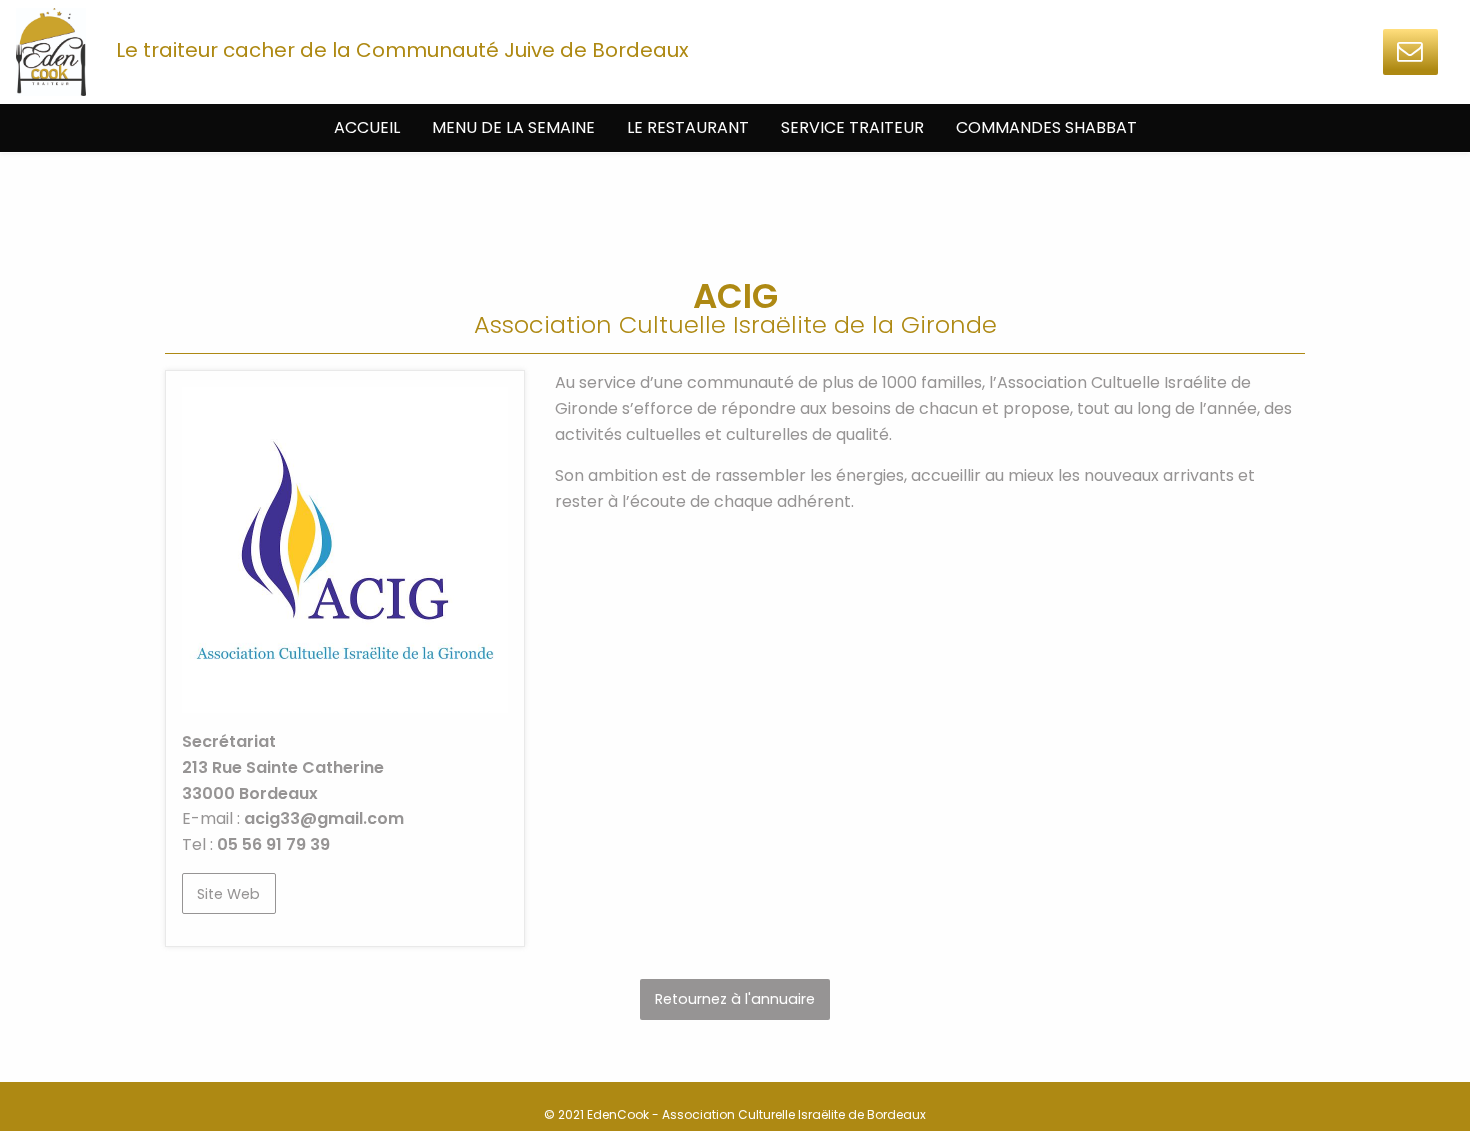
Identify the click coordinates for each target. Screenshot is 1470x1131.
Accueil (367, 127)
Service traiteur (852, 127)
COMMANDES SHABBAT (1046, 127)
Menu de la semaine (513, 127)
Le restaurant (688, 127)
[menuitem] (367, 128)
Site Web (228, 894)
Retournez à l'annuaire (735, 999)
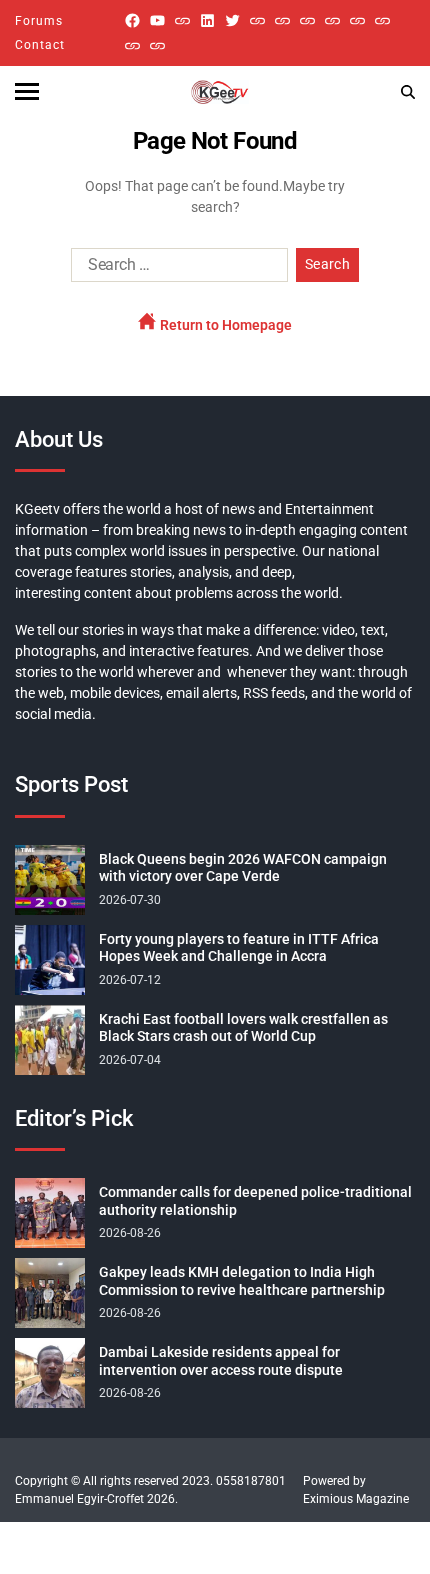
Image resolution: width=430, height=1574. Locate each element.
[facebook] (132, 20)
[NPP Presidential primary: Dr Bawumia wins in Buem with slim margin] (132, 45)
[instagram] (182, 20)
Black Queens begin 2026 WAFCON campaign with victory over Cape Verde (243, 868)
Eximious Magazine (356, 1499)
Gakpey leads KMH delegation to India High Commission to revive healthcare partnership (242, 1281)
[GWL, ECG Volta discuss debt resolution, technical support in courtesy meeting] (257, 20)
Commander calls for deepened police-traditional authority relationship (255, 1201)
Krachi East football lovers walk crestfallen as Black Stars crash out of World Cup (243, 1028)
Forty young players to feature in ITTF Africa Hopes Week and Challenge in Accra (239, 948)
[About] (157, 45)
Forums (39, 21)
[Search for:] (175, 269)
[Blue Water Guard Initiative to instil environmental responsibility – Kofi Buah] (382, 20)
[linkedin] (207, 20)
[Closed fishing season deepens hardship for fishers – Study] (282, 20)
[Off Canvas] (27, 91)
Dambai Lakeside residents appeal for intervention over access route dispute (221, 1361)
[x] (232, 20)
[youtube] (157, 20)
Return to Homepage (224, 325)
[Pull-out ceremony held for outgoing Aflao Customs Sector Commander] (332, 20)
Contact (40, 45)
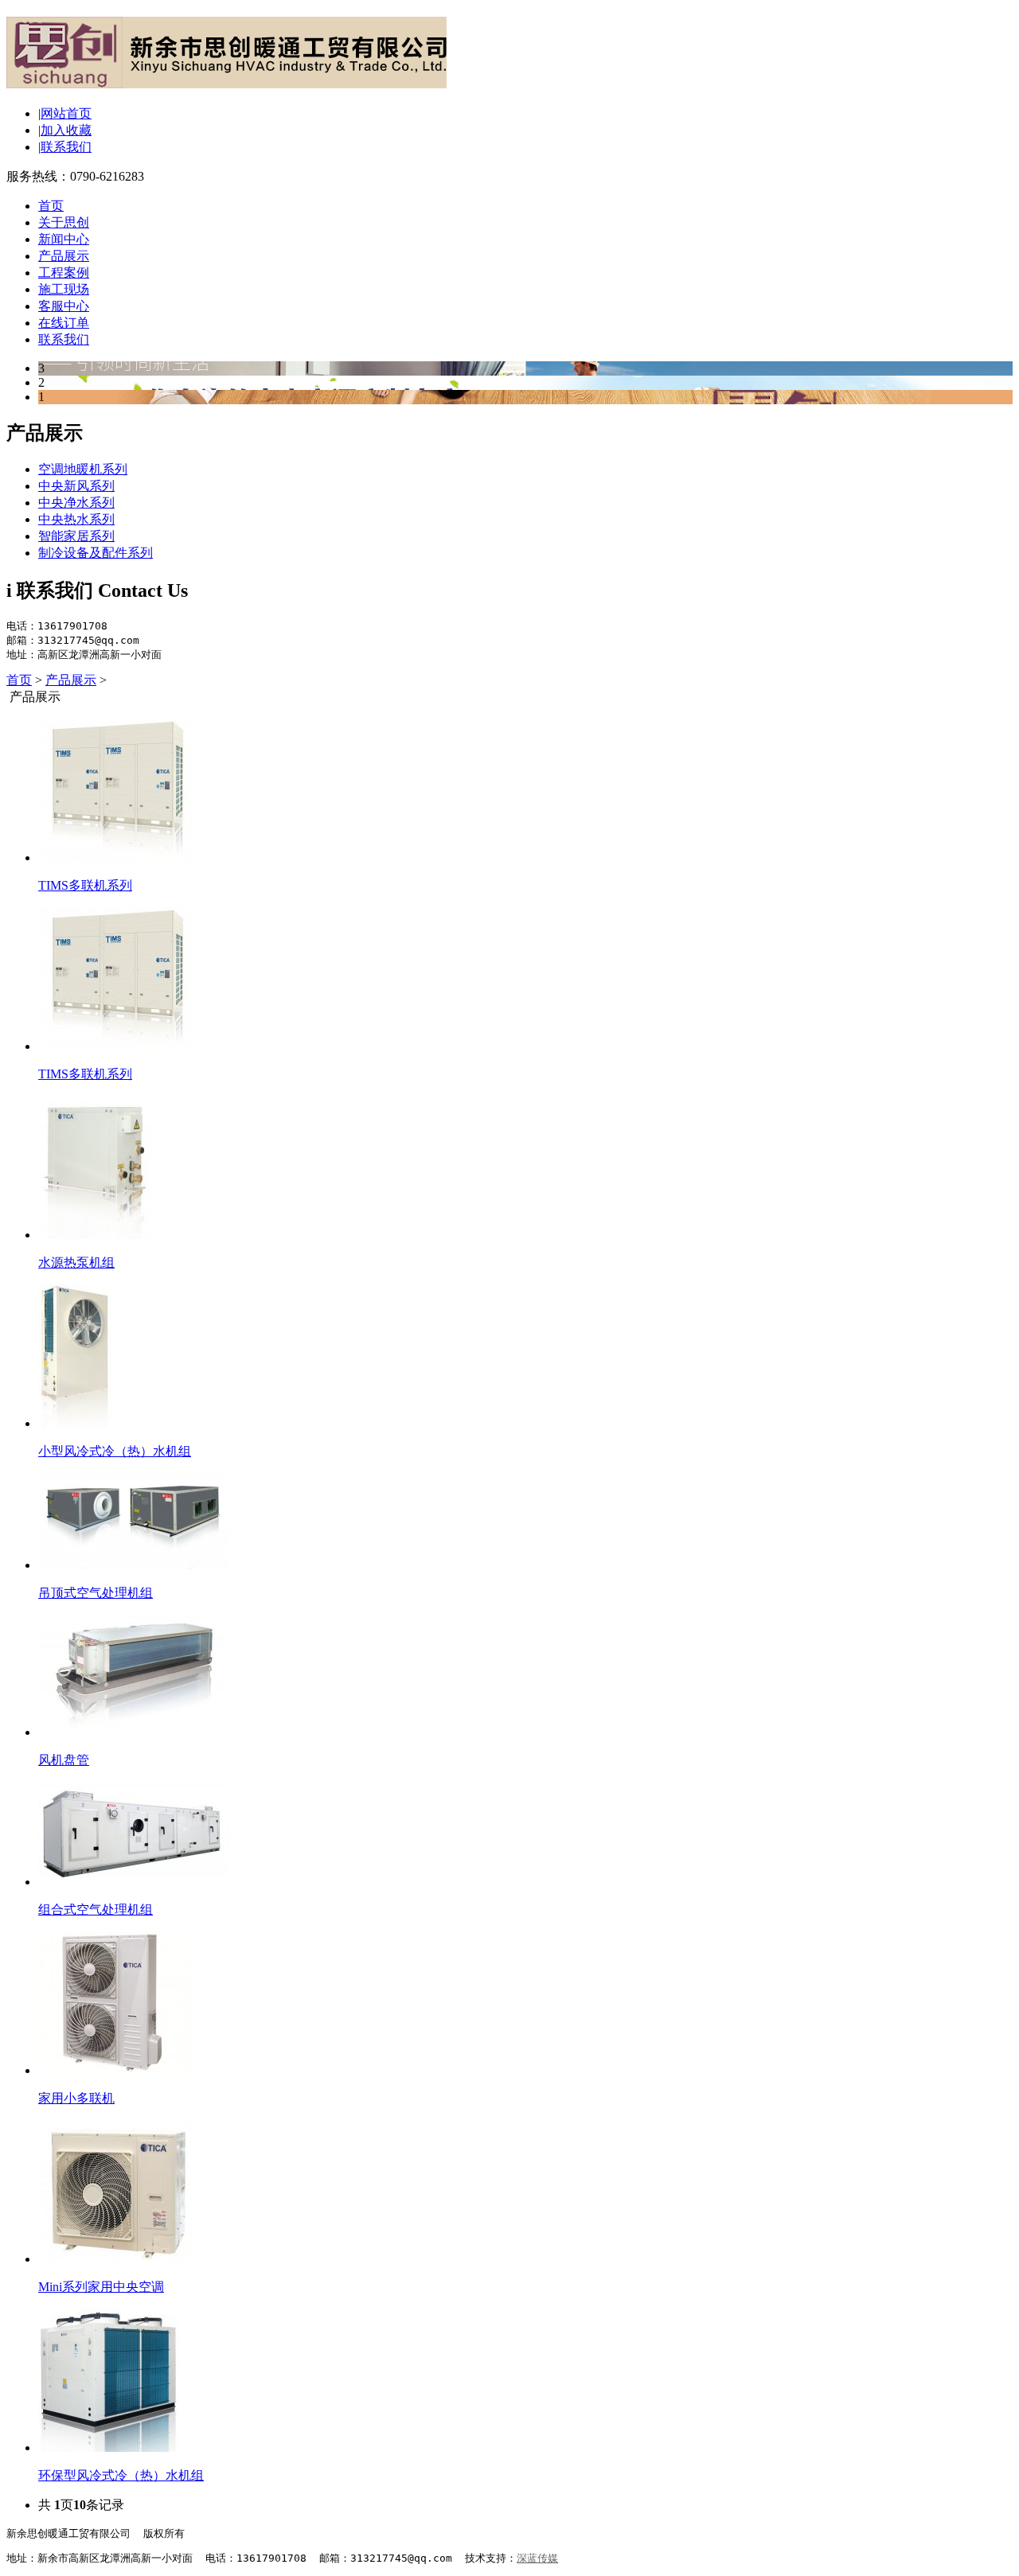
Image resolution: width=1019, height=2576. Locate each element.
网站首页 (66, 113)
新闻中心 (63, 239)
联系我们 (66, 147)
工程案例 (63, 272)
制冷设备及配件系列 (95, 552)
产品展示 (63, 256)
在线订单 (63, 322)
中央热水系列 (76, 519)
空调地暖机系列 (82, 469)
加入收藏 (66, 130)
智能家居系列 (76, 536)
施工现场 (63, 289)
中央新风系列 (76, 486)
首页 (51, 205)
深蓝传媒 (537, 2558)
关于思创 (63, 222)
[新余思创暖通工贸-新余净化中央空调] (226, 79)
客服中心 (63, 306)
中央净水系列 (76, 502)
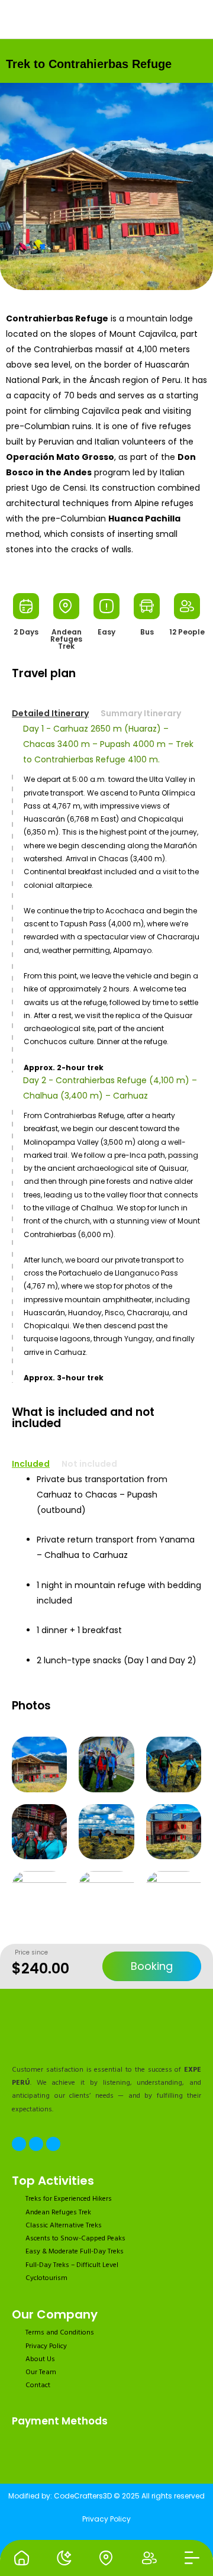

**EXERCISE REQUIREMENTS:**
Transcribe every entry word for word, but skip the pictures.

**SOLUTION FOR THIS EXERCISE:**
Identify the click coordinates for each target. Screenshot is 1470x1131.
Accueil (367, 127)
Service traiteur (852, 127)
COMMANDES SHABBAT (1046, 127)
Menu de la semaine (513, 127)
Le restaurant (688, 127)
[menuitem] (367, 128)
Site Web (228, 894)
Retournez à l'annuaire (735, 999)
Image resolution: width=430, height=1574. Locate each element.
[facebook] (132, 20)
[NPP Presidential primary: Dr Bawumia wins in Buem with slim margin] (132, 45)
[instagram] (182, 20)
Black Queens begin 2026 WAFCON campaign with victory over Cape Verde (243, 868)
Eximious Magazine (356, 1499)
Gakpey leads KMH delegation to India High Commission to revive healthcare partnership (242, 1281)
[GWL, ECG Volta discuss debt resolution, technical support in courtesy meeting] (257, 20)
Commander calls for deepened police-traditional authority relationship (255, 1201)
Krachi East football lovers walk crestfallen as Black Stars crash out of World Cup (243, 1028)
Forty young players to feature in ITTF Africa Hopes Week and Challenge in Accra (239, 948)
[About] (157, 45)
Forums (39, 21)
[Search for:] (175, 269)
[Blue Water Guard Initiative to instil environmental responsibility – Kofi Buah] (382, 20)
[linkedin] (207, 20)
[Closed fishing season deepens hardship for fishers – Study] (282, 20)
[Off Canvas] (27, 91)
Dambai Lakeside residents appeal for intervention over access route dispute (221, 1361)
[x] (232, 20)
[youtube] (157, 20)
Return to Homepage (224, 325)
[Pull-out ceremony held for outgoing Aflao Customs Sector Commander] (332, 20)
Contact (40, 45)
Image resolution: width=1019, height=2576. Locate each element.
网站首页 (66, 113)
新闻中心 (63, 239)
联系我们 (66, 147)
工程案例 (63, 272)
制冷设备及配件系列 (95, 552)
产品展示 (63, 256)
在线订单 (63, 322)
中央热水系列 (76, 519)
空调地暖机系列 (82, 469)
加入收藏 (66, 130)
智能家居系列 (76, 536)
施工现场 (63, 289)
中央新风系列 (76, 486)
首页 (51, 205)
深蓝传媒 (537, 2558)
关于思创 (63, 222)
[新余思创暖通工贸-新余净化中央空调] (226, 79)
客服中心 (63, 306)
中央净水系列 (76, 502)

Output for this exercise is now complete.